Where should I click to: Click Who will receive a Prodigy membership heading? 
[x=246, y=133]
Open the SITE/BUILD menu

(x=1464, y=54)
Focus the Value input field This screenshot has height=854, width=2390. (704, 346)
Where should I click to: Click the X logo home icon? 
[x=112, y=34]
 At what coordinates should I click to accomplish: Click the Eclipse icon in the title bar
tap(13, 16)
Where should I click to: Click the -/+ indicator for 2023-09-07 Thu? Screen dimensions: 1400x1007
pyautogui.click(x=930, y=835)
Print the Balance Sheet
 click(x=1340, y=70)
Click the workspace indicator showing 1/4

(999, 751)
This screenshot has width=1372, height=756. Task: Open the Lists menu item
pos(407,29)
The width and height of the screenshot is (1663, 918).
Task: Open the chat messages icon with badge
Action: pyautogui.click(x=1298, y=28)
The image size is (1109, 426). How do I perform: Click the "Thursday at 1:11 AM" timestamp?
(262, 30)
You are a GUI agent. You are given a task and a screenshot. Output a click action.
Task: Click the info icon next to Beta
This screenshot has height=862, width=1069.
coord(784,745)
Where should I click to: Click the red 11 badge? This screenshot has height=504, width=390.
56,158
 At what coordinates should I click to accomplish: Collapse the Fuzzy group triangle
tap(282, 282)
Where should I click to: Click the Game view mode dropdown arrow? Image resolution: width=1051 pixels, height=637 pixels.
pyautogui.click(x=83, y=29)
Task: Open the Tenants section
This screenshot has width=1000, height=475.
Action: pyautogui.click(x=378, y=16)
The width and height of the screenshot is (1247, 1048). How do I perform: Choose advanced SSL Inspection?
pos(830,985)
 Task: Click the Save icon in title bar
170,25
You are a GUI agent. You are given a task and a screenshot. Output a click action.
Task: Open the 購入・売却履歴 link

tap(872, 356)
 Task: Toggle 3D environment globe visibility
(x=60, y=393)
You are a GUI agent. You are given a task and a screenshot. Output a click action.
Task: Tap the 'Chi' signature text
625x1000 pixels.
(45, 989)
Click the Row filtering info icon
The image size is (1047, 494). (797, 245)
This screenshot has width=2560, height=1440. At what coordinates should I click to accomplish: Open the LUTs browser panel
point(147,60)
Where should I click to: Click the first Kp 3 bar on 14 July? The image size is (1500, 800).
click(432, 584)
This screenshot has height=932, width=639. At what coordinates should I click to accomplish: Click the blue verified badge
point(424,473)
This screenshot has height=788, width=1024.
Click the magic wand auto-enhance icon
────────────────────
**PROBLEM TO WORK ON**
Repeat the material verbatim, from the line containing "This screenshot has width=1372, height=756." through the end of the material, including both of those lines.

**RESPONSE**
This screenshot has width=1372, height=756. Task: Open the Lists menu item
pos(407,29)
The width and height of the screenshot is (1663, 918).
Task: Open the chat messages icon with badge
Action: pyautogui.click(x=1298, y=28)
The image size is (1109, 426). How do I perform: Click the "Thursday at 1:11 AM" timestamp?
(262, 30)
You are a GUI agent. You are given a task and a screenshot. Output a click action.
Task: Click the info icon next to Beta
This screenshot has height=862, width=1069.
coord(784,745)
Where should I click to: Click the red 11 badge? This screenshot has height=504, width=390.
56,158
 At what coordinates should I click to accomplish: Collapse the Fuzzy group triangle
tap(282, 282)
Where should I click to: Click the Game view mode dropdown arrow? Image resolution: width=1051 pixels, height=637 pixels.
pyautogui.click(x=83, y=29)
Task: Open the Tenants section
This screenshot has width=1000, height=475.
Action: pyautogui.click(x=378, y=16)
The width and height of the screenshot is (1247, 1048). How do I perform: Choose advanced SSL Inspection?
pos(830,985)
 Task: Click the Save icon in title bar
170,25
You are a GUI agent. You are given a task and a screenshot. Output a click action.
Task: Open the 購入・売却履歴 link

tap(872, 356)
 Task: Toggle 3D environment globe visibility
(x=60, y=393)
You are a GUI agent. You are given a task and a screenshot. Output a click action.
Task: Tap the 'Chi' signature text
625x1000 pixels.
(45, 989)
Click the Row filtering info icon
The image size is (1047, 494). (797, 245)
This screenshot has width=2560, height=1440. At what coordinates should I click to accomplish: Open the LUTs browser panel
point(147,60)
Where should I click to: Click the first Kp 3 bar on 14 July? The image size is (1500, 800).
click(432, 584)
This screenshot has height=932, width=639. At what coordinates should I click to accomplish: Click the blue verified badge
point(424,473)
This screenshot has height=788, width=1024.
Click the magic wand auto-enhance icon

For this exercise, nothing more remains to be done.